The reason for the additional response in asthmatic cells is currently unclear, but in comparison with healthy airway epithelium, the asthmatic epithelium is morphologically distinct, with reduced expression of adhesion molecules including E-cadherin and ZO-1 and increased expression of the epidermal growth factor receptor (8, 9). During apical compression of epithelial cells, there is a reduction in the volume of the lateral intercellular space, leading to increased activation of the epidermal growth factor receptor by heparin-binding epidermal growth factor (2, 10, 11). Potentially, this pathway underlies the additional TGF-β responses to compression we observed. In our study, compression did not lead to increased TGF-β release from normal cells, although this has previously been described (2). The ALI culture duration (day 10–14, rather than at day 21 in our study) and the small numbers of donors (1, 2) used previously may explain the discrepancy in the observed results. We were unable to identify any significant correlation between clinical measures of asthma (PC20 to methacholine, percentage predicted forced expiratory volume in 1 second, or reversibility) and change in TGF-β or GM-CSF concentrations with compression.

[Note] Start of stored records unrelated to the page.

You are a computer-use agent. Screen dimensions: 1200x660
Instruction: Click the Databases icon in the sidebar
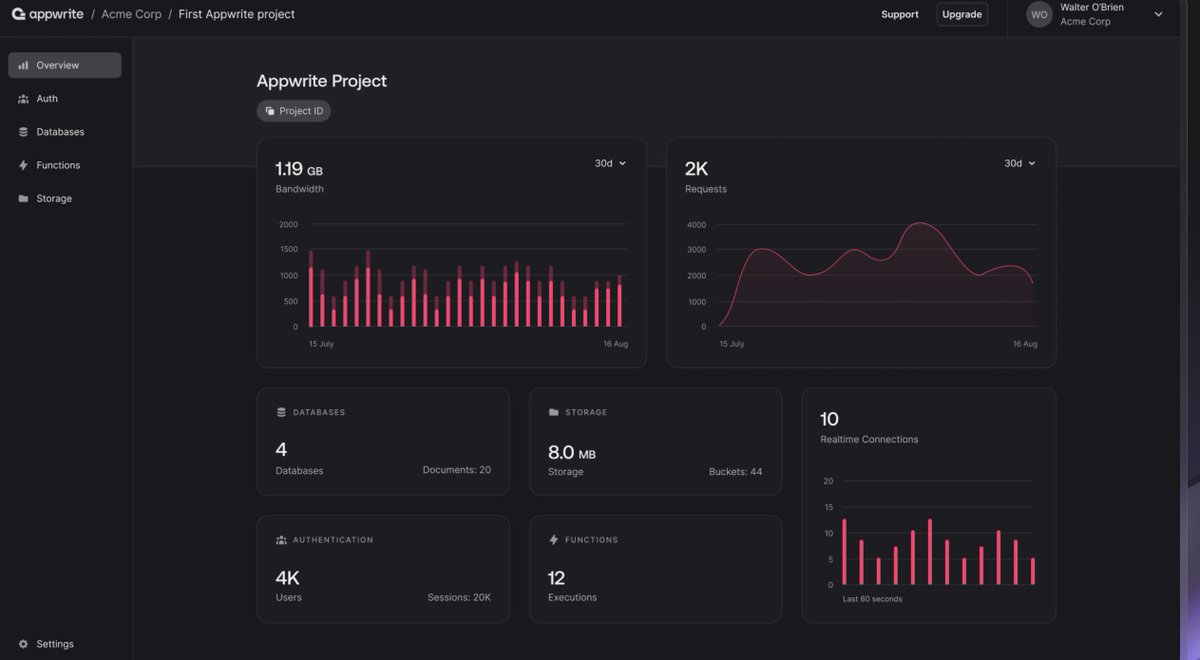coord(22,131)
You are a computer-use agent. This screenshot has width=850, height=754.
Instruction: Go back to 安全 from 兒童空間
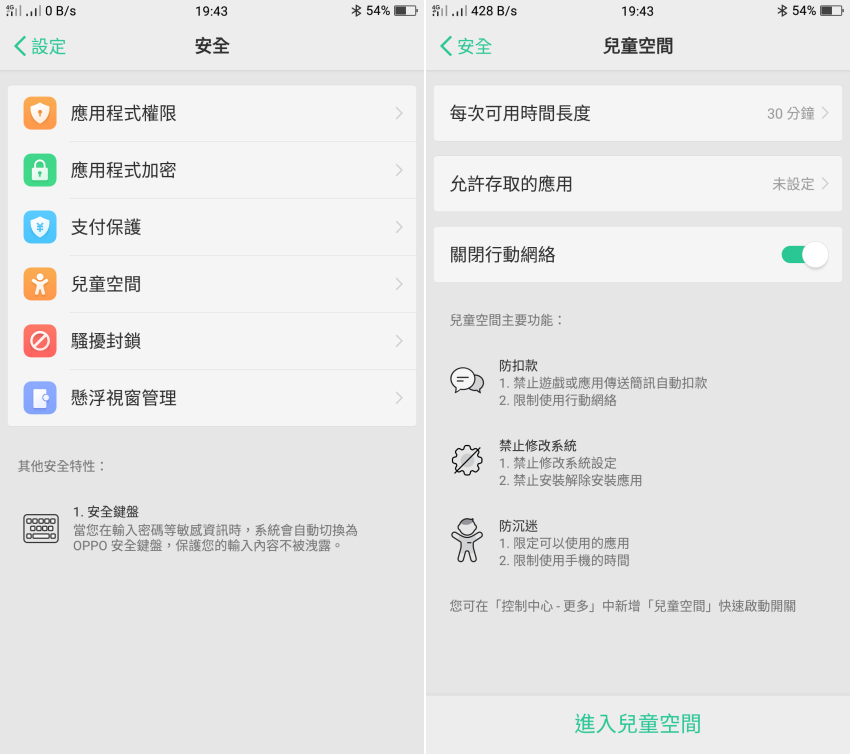point(466,46)
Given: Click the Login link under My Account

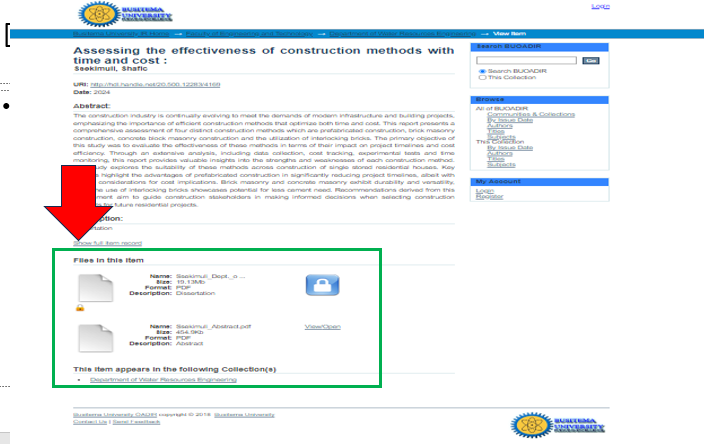Looking at the screenshot, I should (x=484, y=190).
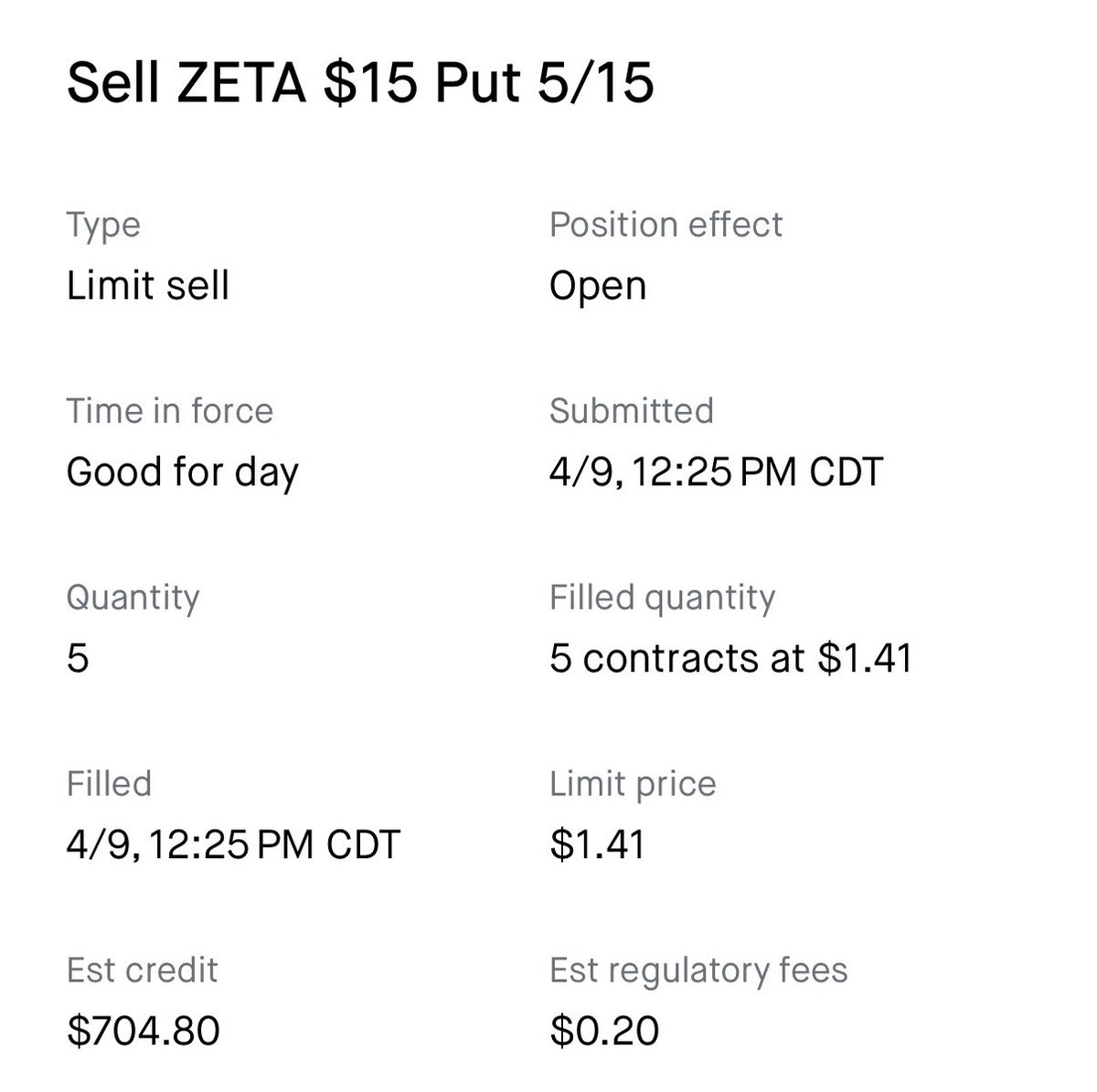The width and height of the screenshot is (1097, 1092).
Task: Tap the "Position effect" label
Action: [666, 225]
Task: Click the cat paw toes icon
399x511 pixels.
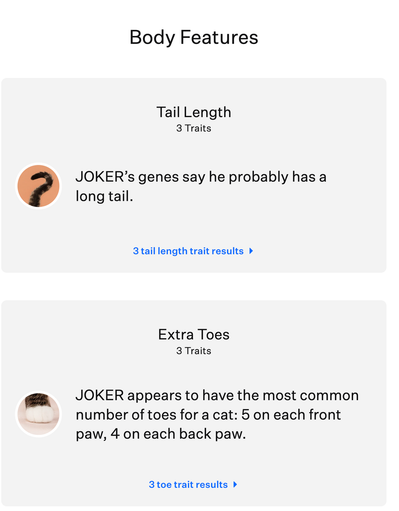Action: coord(38,414)
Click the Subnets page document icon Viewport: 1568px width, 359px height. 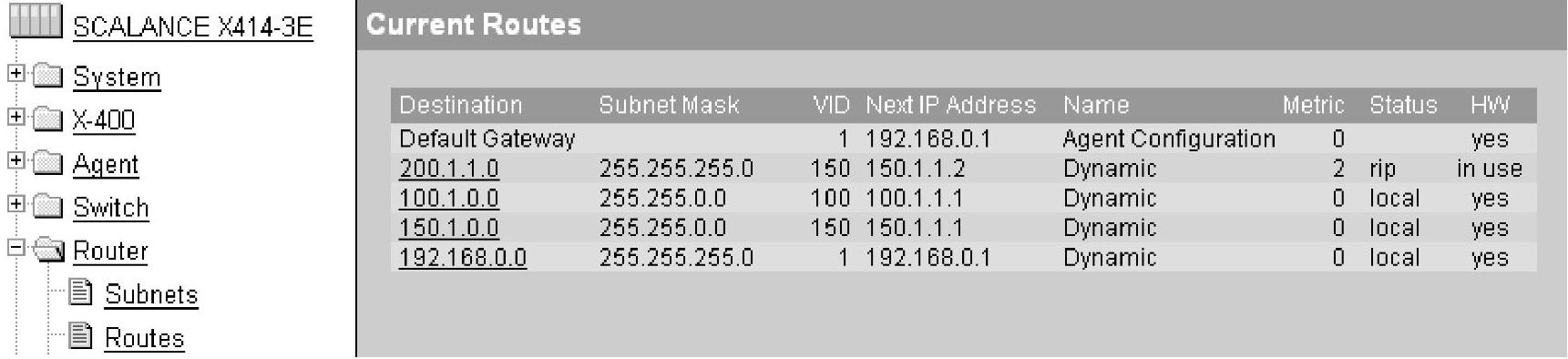(x=81, y=292)
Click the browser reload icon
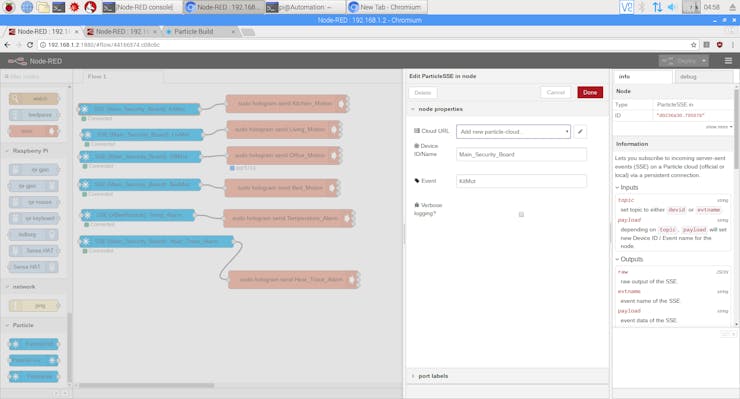740x399 pixels. pos(30,45)
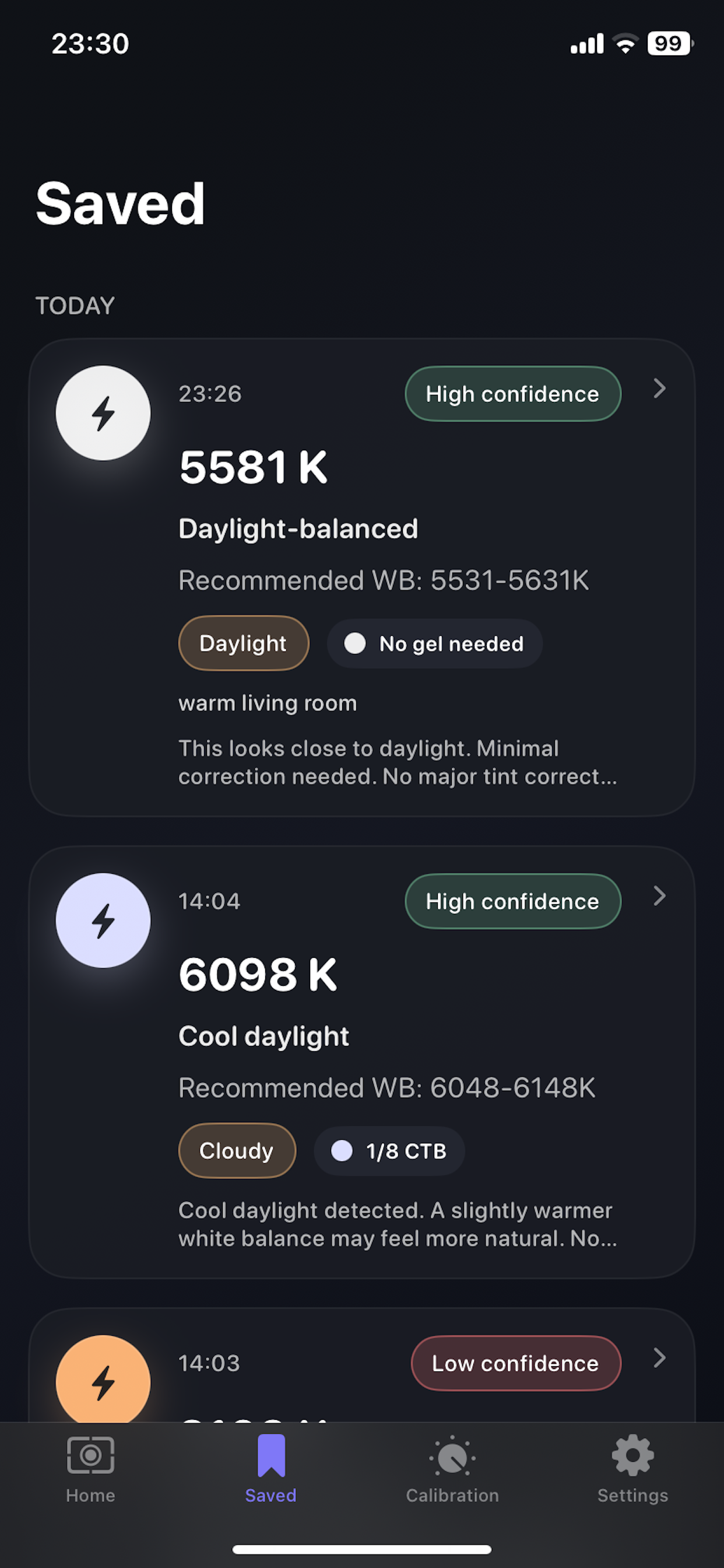The width and height of the screenshot is (724, 1568).
Task: Expand the 14:04 reading with chevron
Action: 659,896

TGF-β and GM-CSF release after airway compression may contribute to epithelial mast cell and eosinophil recruitment, both of which are features of the asthmatic disease process (12, 13). In addition, TGF-β, through mesenchymal signaling, is likely to promote myofibroblast transformation and enhance collagen synthesis and subbasement membrane collagen deposition, as well as induce increased smooth muscle contractile protein expression (4, 14), all features of airway wall remodeling. Epithelial VEGF and IL-8 release has relevance in asthma with regard to angiogenesis and neutrophil recruitment. Such release may also explain the reported airway neutrophilic inflammation and vascular remodeling described in nonasthmatic individuals with chronic cough (15).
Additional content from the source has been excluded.